* INPUT MATERIAL

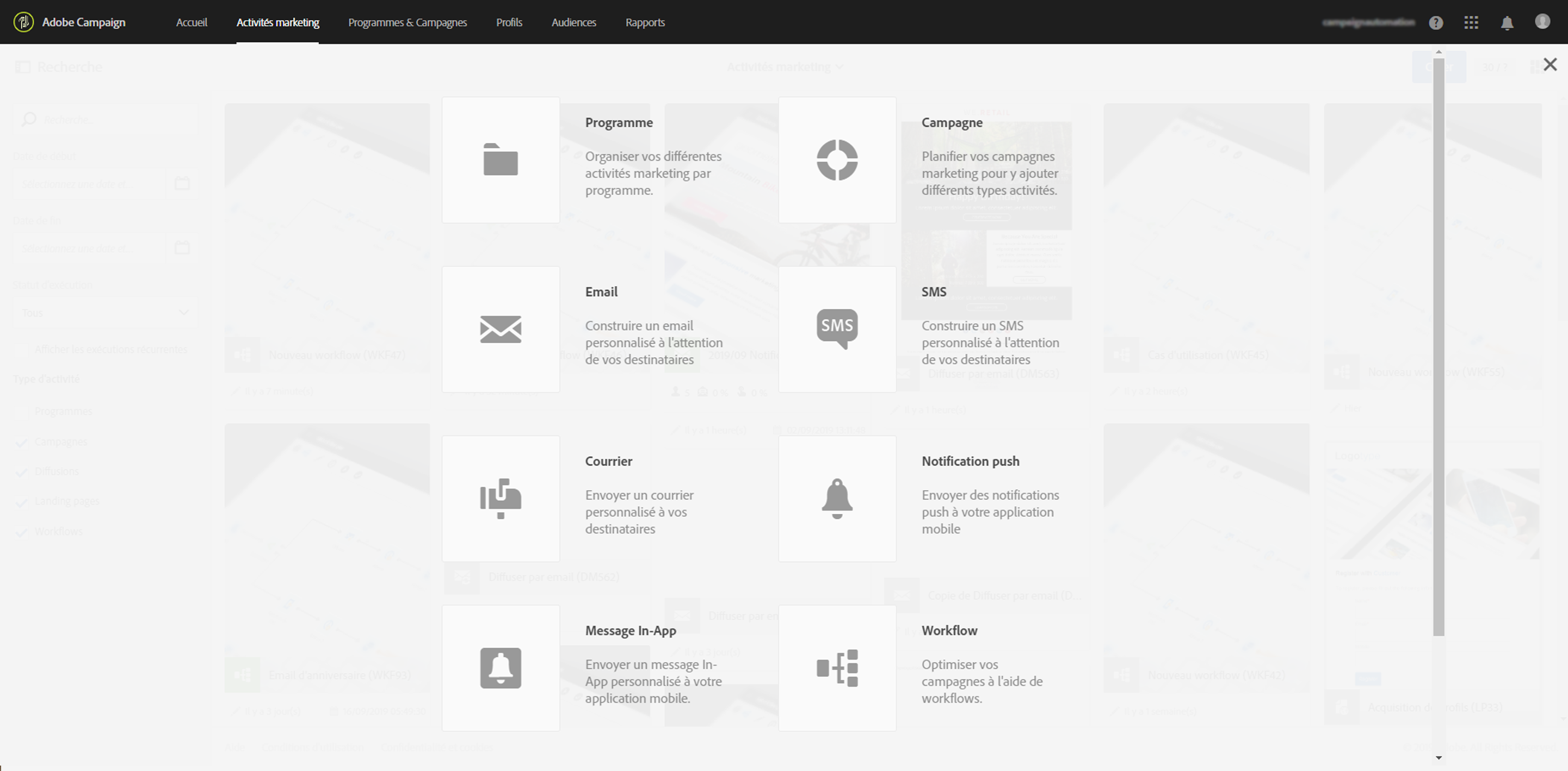The height and width of the screenshot is (771, 1568).
Task: Open the user profile avatar
Action: 1542,22
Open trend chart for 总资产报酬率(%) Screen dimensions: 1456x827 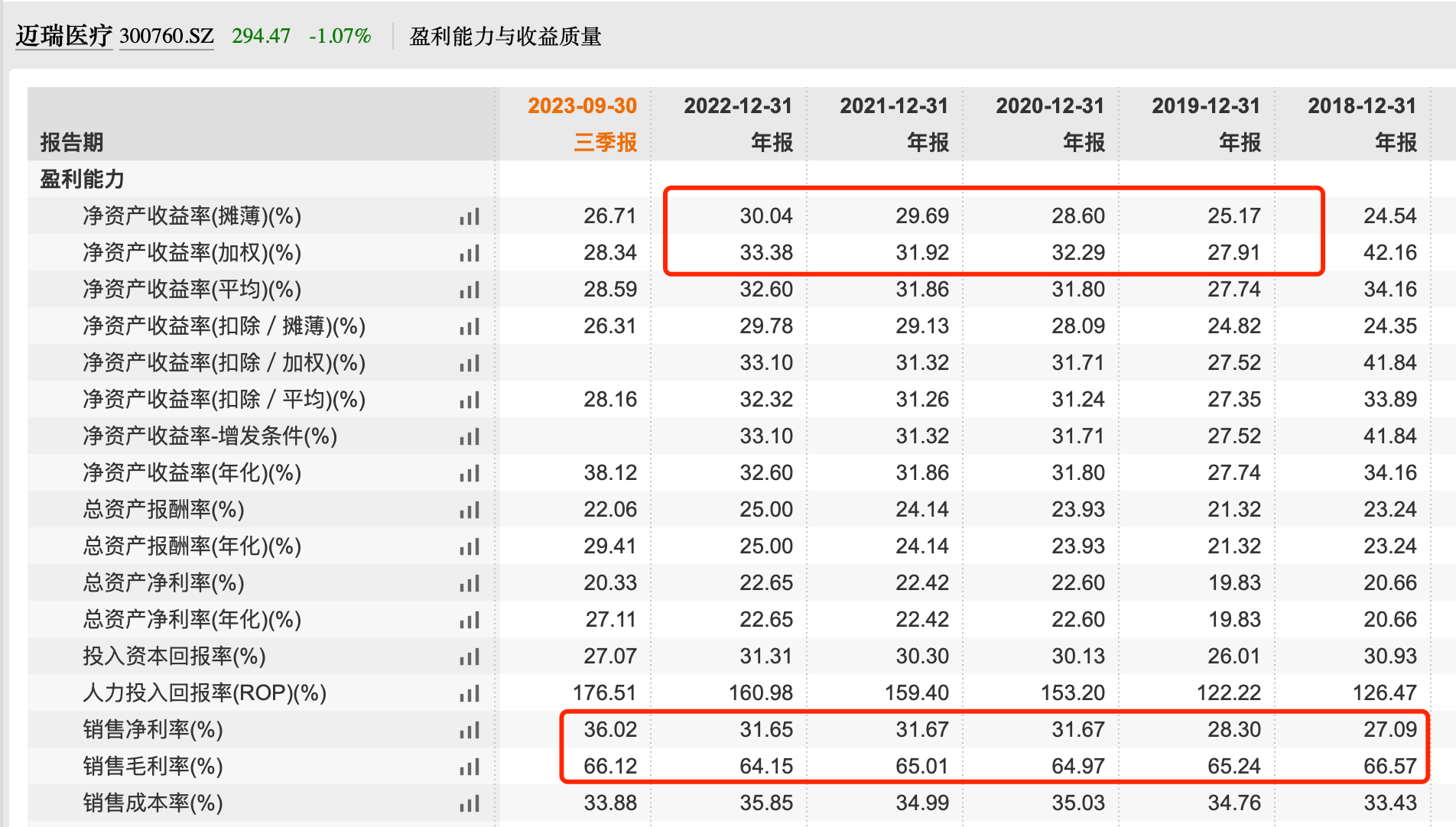point(471,509)
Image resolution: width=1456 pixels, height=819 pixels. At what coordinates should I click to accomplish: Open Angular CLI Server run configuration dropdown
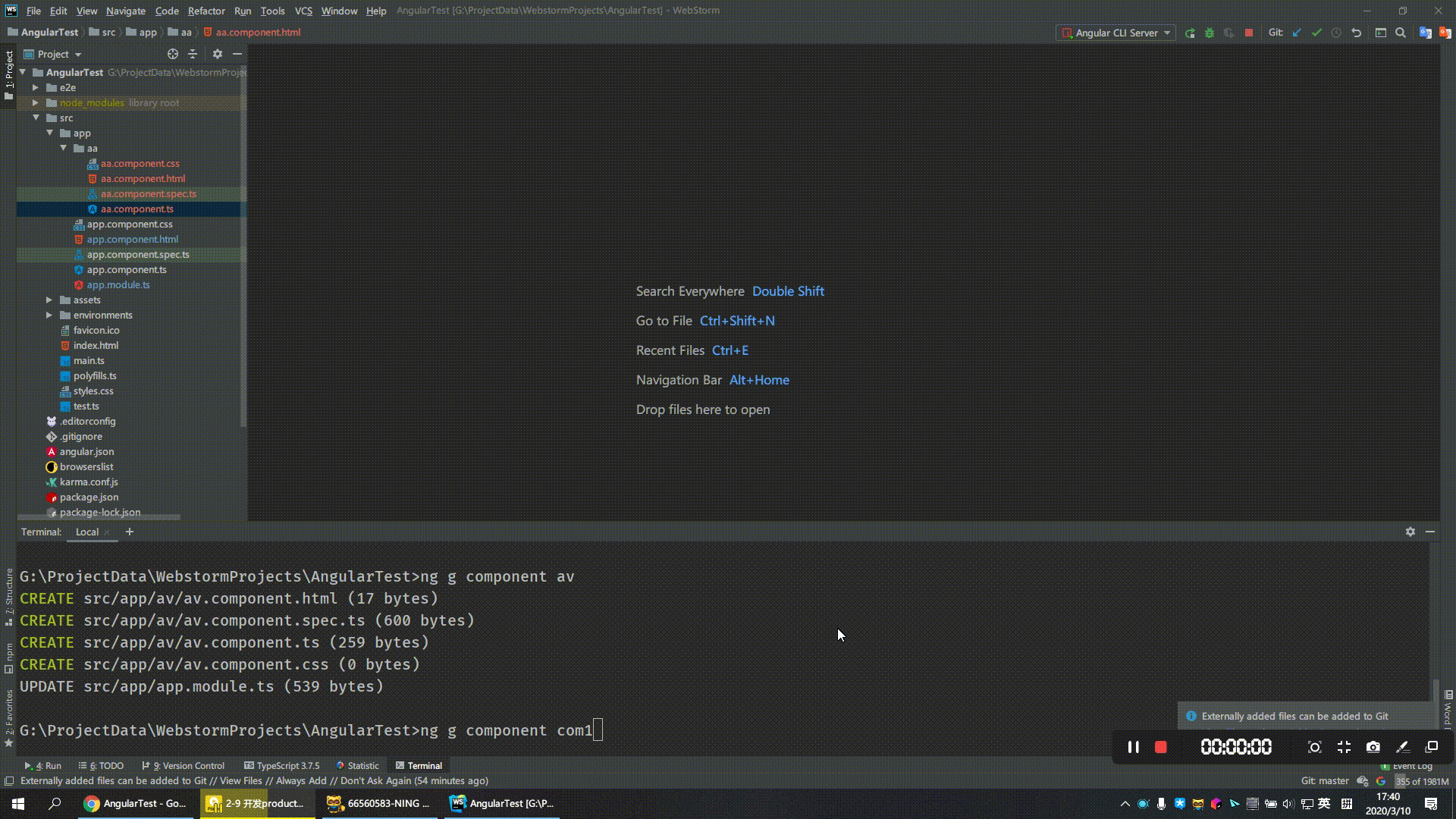coord(1116,33)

* TASK TO CARRY OUT
Reproduce nothing but the lines that run from the line containing "Image resolution: width=1456" through the last line of the records, inclusive. Omit the pictures.

* EXERCISE ANSWER
Image resolution: width=1456 pixels, height=819 pixels. At what coordinates should I click to accomplish: Open Angular CLI Server run configuration dropdown
coord(1116,33)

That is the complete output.